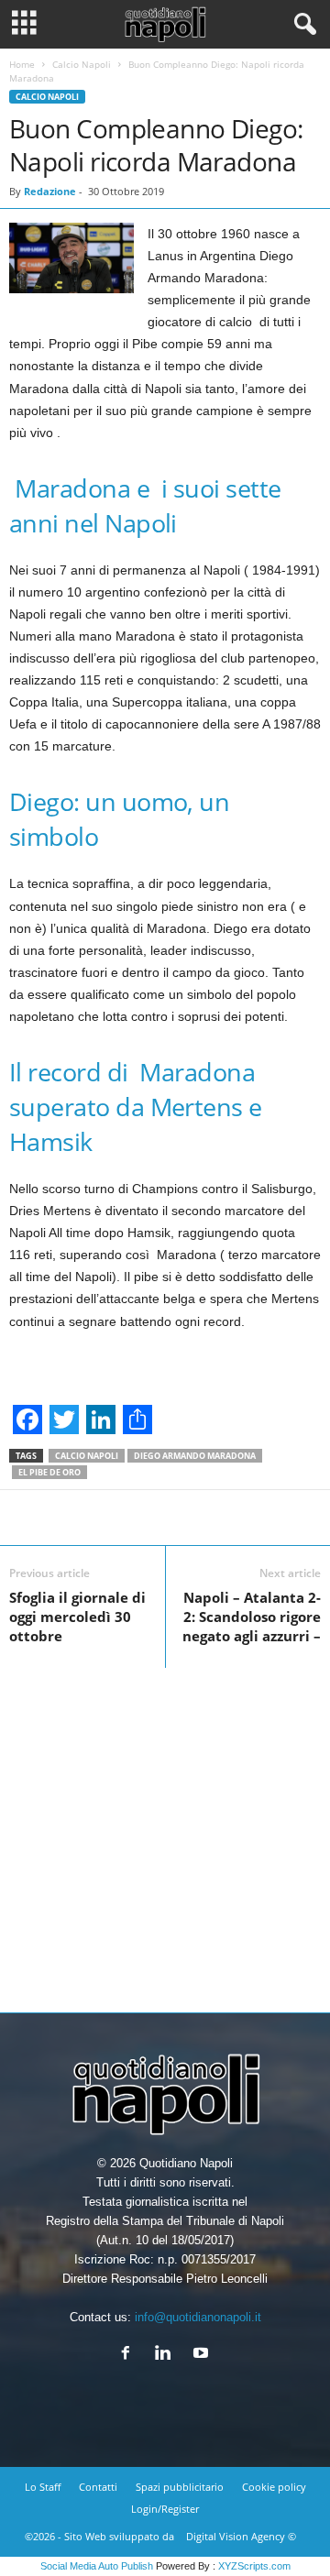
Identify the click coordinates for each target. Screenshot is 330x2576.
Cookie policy (274, 2487)
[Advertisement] (165, 1833)
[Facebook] (129, 2355)
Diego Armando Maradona (195, 1456)
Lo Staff (42, 2487)
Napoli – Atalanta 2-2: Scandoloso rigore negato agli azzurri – (251, 1616)
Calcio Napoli (81, 64)
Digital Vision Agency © (241, 2536)
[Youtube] (203, 2355)
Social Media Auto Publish (96, 2565)
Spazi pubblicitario (180, 2487)
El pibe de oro (49, 1472)
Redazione (50, 191)
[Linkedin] (167, 2355)
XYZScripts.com (254, 2565)
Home (22, 64)
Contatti (98, 2487)
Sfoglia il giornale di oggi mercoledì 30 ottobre (77, 1616)
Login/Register (165, 2509)
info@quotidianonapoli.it (198, 2317)
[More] (246, 1517)
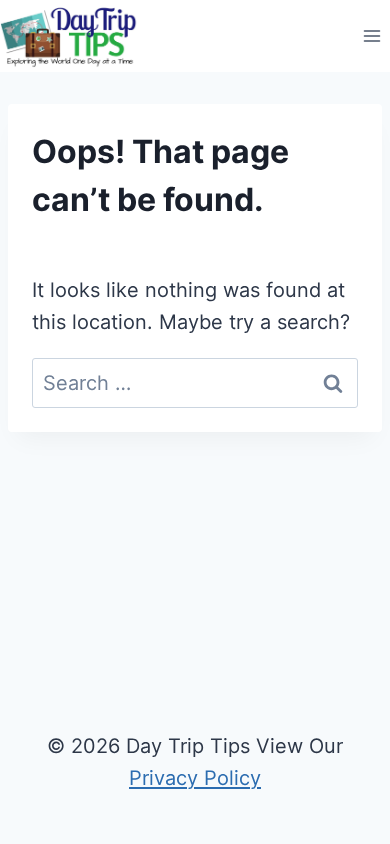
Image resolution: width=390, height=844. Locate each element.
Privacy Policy (195, 778)
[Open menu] (371, 36)
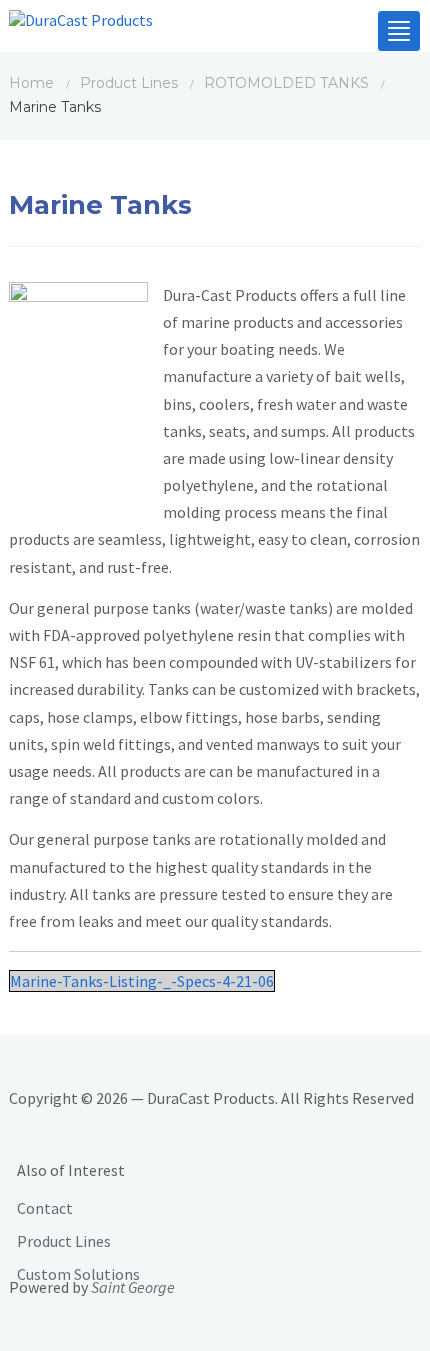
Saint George (133, 1287)
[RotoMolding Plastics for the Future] (81, 25)
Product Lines (129, 83)
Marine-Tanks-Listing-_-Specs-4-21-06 (142, 981)
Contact (45, 1208)
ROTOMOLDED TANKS (286, 83)
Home (31, 83)
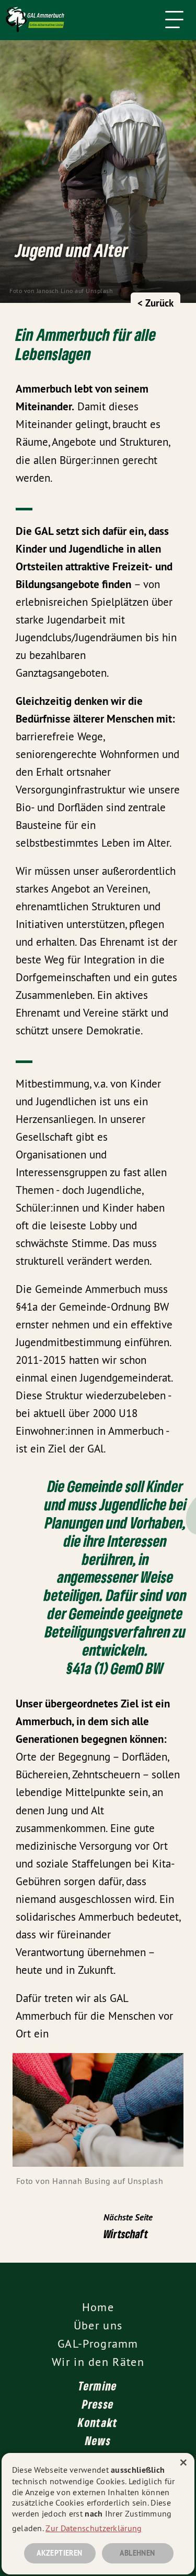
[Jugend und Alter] (85, 20)
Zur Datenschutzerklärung (93, 2528)
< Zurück (155, 303)
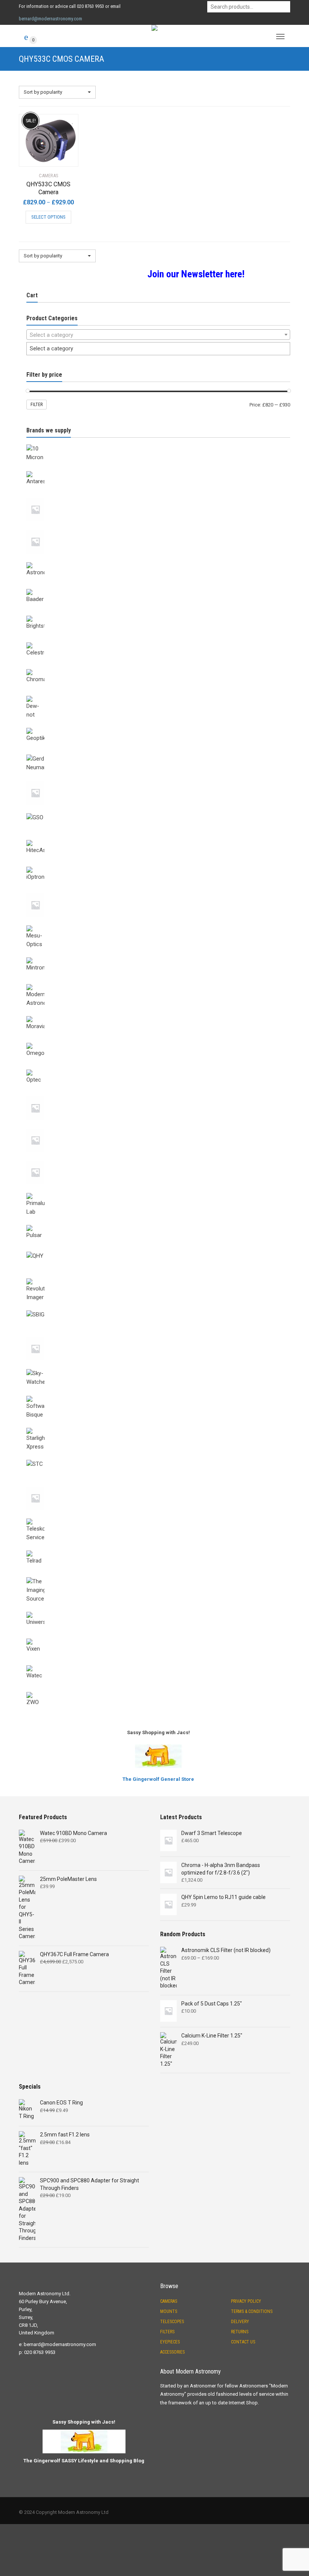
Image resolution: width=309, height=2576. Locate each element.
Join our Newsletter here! (196, 274)
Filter (37, 404)
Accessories (172, 2352)
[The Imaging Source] (158, 1575)
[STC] (158, 1458)
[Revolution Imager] (158, 1276)
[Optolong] (158, 1094)
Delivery (240, 2321)
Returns (239, 2331)
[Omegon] (158, 1041)
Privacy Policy (246, 2301)
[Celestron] (158, 640)
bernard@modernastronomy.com (50, 18)
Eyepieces (170, 2342)
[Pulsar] (158, 1223)
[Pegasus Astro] (158, 1159)
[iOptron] (158, 865)
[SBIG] (158, 1308)
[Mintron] (158, 955)
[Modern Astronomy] (158, 982)
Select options (48, 217)
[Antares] (158, 469)
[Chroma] (158, 667)
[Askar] (158, 528)
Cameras (168, 2301)
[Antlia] (158, 496)
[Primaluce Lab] (158, 1191)
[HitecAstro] (158, 838)
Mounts (168, 2311)
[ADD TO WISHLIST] (68, 119)
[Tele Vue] (158, 1485)
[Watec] (158, 1663)
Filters (167, 2331)
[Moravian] (158, 1014)
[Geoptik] (158, 726)
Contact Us (243, 2342)
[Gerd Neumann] (158, 753)
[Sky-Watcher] (158, 1367)
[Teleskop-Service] (158, 1517)
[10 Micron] (158, 442)
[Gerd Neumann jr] (158, 779)
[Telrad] (158, 1548)
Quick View (40, 156)
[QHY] (158, 1250)
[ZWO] (158, 1690)
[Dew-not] (158, 694)
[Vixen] (158, 1637)
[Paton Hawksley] (158, 1127)
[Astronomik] (158, 560)
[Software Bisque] (158, 1394)
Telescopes (172, 2321)
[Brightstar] (158, 614)
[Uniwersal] (158, 1610)
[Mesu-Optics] (158, 923)
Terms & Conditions (251, 2311)
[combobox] (158, 334)
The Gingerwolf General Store (158, 1779)
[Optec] (158, 1068)
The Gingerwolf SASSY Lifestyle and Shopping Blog (83, 2460)
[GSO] (158, 811)
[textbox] (158, 335)
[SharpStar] (158, 1335)
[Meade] (158, 891)
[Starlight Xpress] (158, 1426)
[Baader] (158, 587)
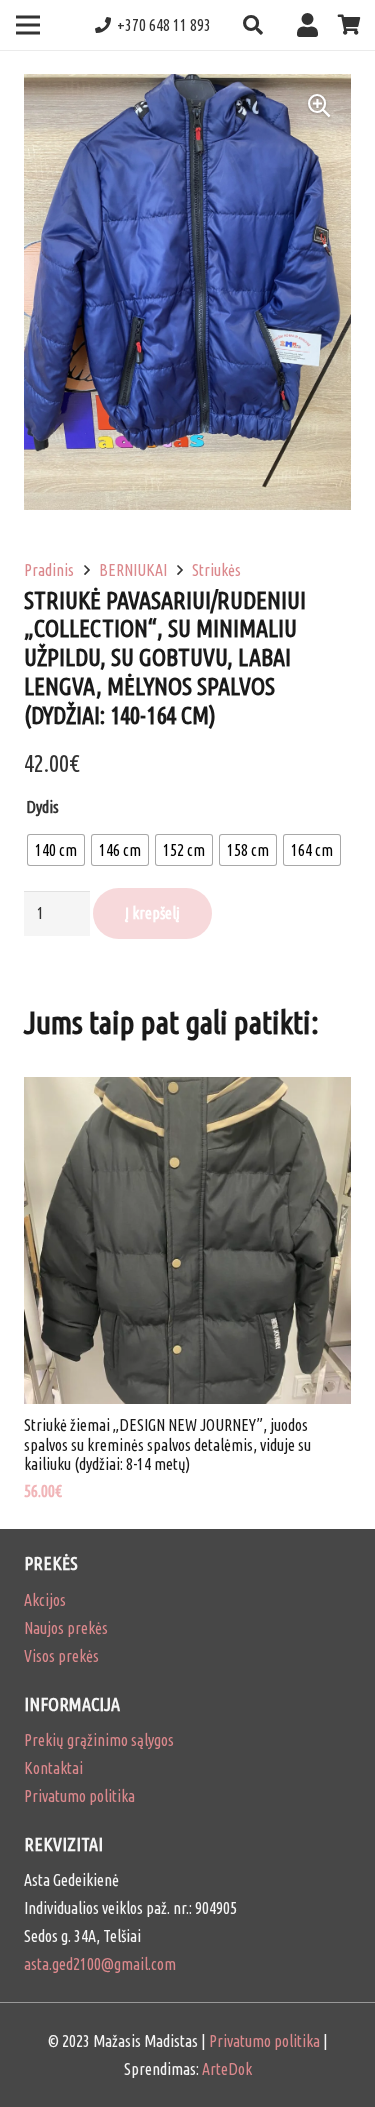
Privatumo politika (79, 1796)
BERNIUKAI (133, 570)
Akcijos (45, 1600)
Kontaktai (53, 1768)
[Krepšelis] (350, 25)
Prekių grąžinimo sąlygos (99, 1740)
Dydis (42, 807)
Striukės (216, 570)
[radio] (56, 850)
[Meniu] (28, 25)
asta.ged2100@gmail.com (100, 1964)
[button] (253, 25)
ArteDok (227, 2069)
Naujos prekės (66, 1628)
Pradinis (49, 570)
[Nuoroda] (312, 24)
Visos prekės (61, 1656)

——————————

• **REQUIRED ACTION**: Take every line from the data that contains the word "each".

• **RESULT FOR THIS EXERCISE**:
Identify the click coordinates for each target. Screenshot is 330x2576.
Image resolution: width=390, height=844. Locate each element.
Image resolution: width=309, height=2576. Locate each element.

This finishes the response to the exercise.